Dirt bikes in Baltimore

If you don’t live in Baltimore, it’s hard to understand just how big of a problem this is. If you do live in Baltimore, you may not realize that this problem doesn’t really exist anywhere else, at least not like it does in Baltimore.

The bikes themselves weren’t illegal. But riding them is. It’s a strange Rite of Spring in Charm City.

You may remember a story last year [update: the original story is lost, but in the follow up, the kid’s mom lost her lawsuit.] about Baltimore Police (in the Eastern District) locking up a 7-year-old black child for “sitting on a dirt bike.” Some had a field day talking about the “racist” policing and “zero-tolerance policing.”

We’re not talking pedal bikes; we’re talking motorcycles and motorized 4-wheeled all terrain vehicles. And we’re talking packs of them, doing wheelies, zooming on streets, sidewalks, and through parks. They’re loud and dangerous. People have been killed. People whose cars have been hit have been beaten.
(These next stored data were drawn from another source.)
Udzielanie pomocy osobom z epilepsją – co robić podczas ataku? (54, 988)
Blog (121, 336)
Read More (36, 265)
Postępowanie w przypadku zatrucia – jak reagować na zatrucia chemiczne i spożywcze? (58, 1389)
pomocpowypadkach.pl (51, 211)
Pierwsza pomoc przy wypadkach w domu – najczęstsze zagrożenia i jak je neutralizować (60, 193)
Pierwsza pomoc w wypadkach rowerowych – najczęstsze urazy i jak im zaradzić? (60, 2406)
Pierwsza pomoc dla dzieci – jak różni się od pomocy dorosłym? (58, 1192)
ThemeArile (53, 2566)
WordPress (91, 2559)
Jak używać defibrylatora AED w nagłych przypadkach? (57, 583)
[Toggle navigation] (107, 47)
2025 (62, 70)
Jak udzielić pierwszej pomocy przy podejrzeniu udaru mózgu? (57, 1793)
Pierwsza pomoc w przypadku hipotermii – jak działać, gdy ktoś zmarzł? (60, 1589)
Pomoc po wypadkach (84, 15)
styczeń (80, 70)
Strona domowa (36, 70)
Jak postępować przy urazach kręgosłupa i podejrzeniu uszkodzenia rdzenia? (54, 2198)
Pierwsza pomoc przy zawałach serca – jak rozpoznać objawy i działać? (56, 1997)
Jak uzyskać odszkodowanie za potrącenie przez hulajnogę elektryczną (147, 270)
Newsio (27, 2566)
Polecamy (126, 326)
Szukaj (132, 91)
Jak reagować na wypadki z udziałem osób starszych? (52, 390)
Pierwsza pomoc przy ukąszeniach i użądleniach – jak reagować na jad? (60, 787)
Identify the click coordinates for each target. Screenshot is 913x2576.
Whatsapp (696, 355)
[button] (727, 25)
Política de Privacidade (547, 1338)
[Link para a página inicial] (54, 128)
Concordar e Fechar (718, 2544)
What proceeded the kid’s detention was the kid’s mother calling 911 to say her son had been assaulted by police… after police had the nerve to stop the 7-year-old from driving an A.T.V. down the street. He wasn’t “riding,” says the mom; the motor was off. He was just “rolling down the street.” The kid was 7. On a motorized ATV that can start with a key. So the police do their job and take the kid off the bike.

She wins the bad parenting award for 2007.

So police go back and take the boy to the Eastern. What else can you do?

We couldn’t do anything else illegal motor bikes about it because police aren’t allowed to pursue. If they crash, they die. And then the police and the city are in big trouble. And if you did catch a bike, the rider would run. If you took the bike, the owner would just come back and reclaim it. From the Baltimore Sun:

A law took effect last month that allows police to seize any unlocked dirt bike – in an alley, driveway, front yard or street. A court can then order the bikes forfeited, and they are later destroyed. “The fact of the matter is that these dirt bikes drive people in neighborhoods nuts,” Police Commissioner Frederick H. Bealefeld III said. “We’re not talking about filling jails full of dirt biker offenders. We’ll seize the bike, and it is game over.” Stories of lawlessness jam e-mail inboxes of City Council members, who have struggled with the city’s dirt-bike problem for at least a decade. Councilman William H. Cole IV recalls finding a website purporting to organize city rides. He skims YouTube for video clips of Baltimore riders showing off. Councilwoman Belinda Conaway recalled a group repeatedly circling Lake Ashburton as if patrolling it. The level of lawlessness can escalate. In April, a 19-year old man was sentenced to a 45 year prison term, with 10 suspended, for firing at city police officers who were trying to stop him from riding his dirt bike in the 1300 block of Pennsylvania Avenue.

Read the whole story in the Sun.

There’s a good chance this will work.

[Update: It didn’t]

2 thoughts on “Dirt bikes in Baltimore

  1. Check this out….

    nytimes.com/2007/01/15/world/asia/15china.html

    “…are also favored by criminals who have terrorized the city in recent years, including a shocking case in late 2005, when a woman had her hand cut off by a thief on a motorcycle. News accounts concluded that motorcycle thieves were divided into gangs, including one called the Hand Choppers.”

    This has the potential to be a rather ugly cross cultural problem.

  2. It’s a little different because in Baltimore these dirt bike riders are not using the bikes to commit other crimes. They’re just biking for fun (which is, of course, a crime).